Today is “travel day”. While you’re reading this (if you’re keeping up with the blog every day), I’m flying from Los Angeles to Seoul. The flight is just over 12 hours (and thankfully, direct), and Seoul is 17 hours ahead of Los Angeles. So, when I land *does calculations* my body will have no clue what time or day it is.

Here’s hoping that I’m sitting in my window seat, in a relaxed state, with no one else in my row. Or better yet, here’s hoping that a Korean Air attendent decided to exhibit extraordinary customer service by upgrading me to first class. Of course, I’ll update you on how it all went in my next blog post.

Things I’m looking forward to:

  • Seeing parts of the country I was born in. 
  • Experiencing new foods, culture and people.
  • Being a part of the Special Olympics World Games experience.
  • Spending time with the GMS committee*
Things I am not looking forward to:
  • It being as cold as people are telling me (though, I prefer being cold to being hot). 
  • Being on an airplane for twelve hours (I love travel but, flights over 5 hrs irritate me).
  • Missing our cat (I know, when did I become a cat person, right? She’s in good hands, staying with Michelle’s sister until we get back). 
* About the GMS Committee: the GMS committee is a group of people with above-average knowledge of the Games Management System (GMS) software that Special Olympics programs use to manage competitions. Some members, like me, work for a Special Olympics. The majority are volunteers with their local programs. We are selected by Reuben (Special Olympics Inc) to serve as advisors and additional support for the Games Organizing Committee (GOC). We’re there to help train their users, troubleshoot, and provide ongoing support throughout the Games. 
In 2011, my first experience as part of the committee, there were 13 of us. We come from all over the world, one from Ireland, one from New Zealand, another from Trinidad, one from the Bahamas, and the rest from the US. This time around, there are only 11 of us. I’m also no longer the “newbie”, as Melissa is joining us from Wisconsin. (two of our members from 2011 couldn’t make this year’s Games). 
This is one of the most fun groups to be around. I really appreciate how easily we all get along. There really is never a dull moment with them (as you’ll see throughout these blog postings). 

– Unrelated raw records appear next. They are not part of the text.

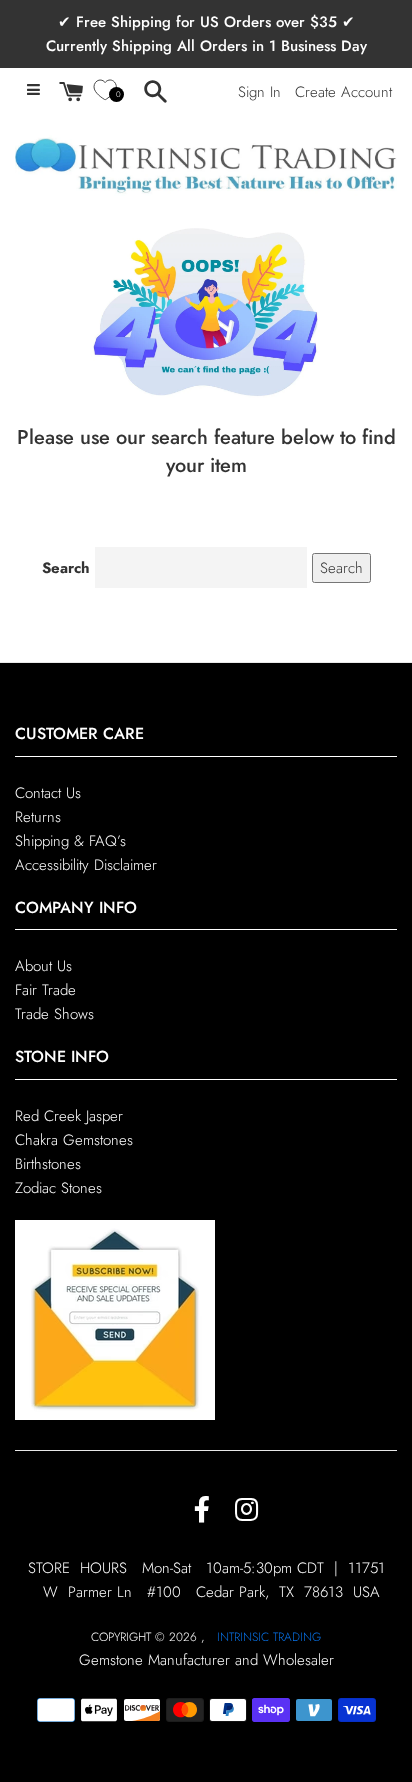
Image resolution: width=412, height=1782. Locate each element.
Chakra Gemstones (74, 1140)
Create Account (343, 92)
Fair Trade (45, 990)
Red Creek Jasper (69, 1116)
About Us (43, 966)
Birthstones (48, 1164)
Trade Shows (54, 1014)
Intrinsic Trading (269, 1637)
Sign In (259, 92)
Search (66, 568)
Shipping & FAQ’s (70, 841)
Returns (38, 817)
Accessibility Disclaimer (86, 865)
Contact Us (48, 793)
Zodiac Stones (58, 1188)
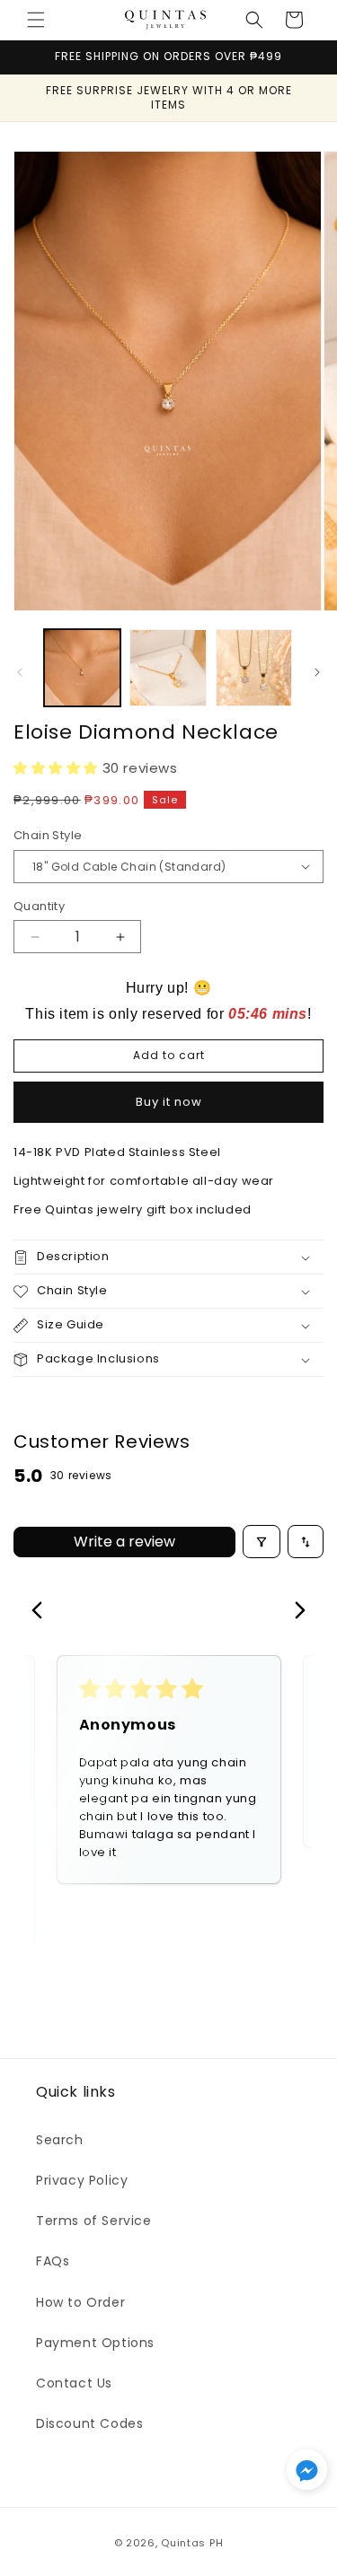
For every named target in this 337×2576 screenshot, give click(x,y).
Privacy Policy (82, 2180)
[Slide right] (317, 672)
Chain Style (47, 835)
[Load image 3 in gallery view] (254, 667)
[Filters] (261, 1541)
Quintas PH (192, 2543)
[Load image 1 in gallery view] (82, 667)
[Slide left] (20, 672)
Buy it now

On journaling my experiences

Many have asked if I plan to write about my experiences and emotions being an adoptee returning to Corea. I’m not sure how much of that will make it to this blog but, I am planning to write daily in the Moleskine journal I’m taking with me. 
There is a very good chance that I’ll be returning to Corea later this year (in June). If that comes to fruition, I think those two weeks will be filled with more emotion and self-discovery than this current trip. June’s trip will allow me a lot more freedom to explore the country, people and communities. This trip, I’ll be glued to a computer by day and (hopefully) a heater/bottle of soju by evening.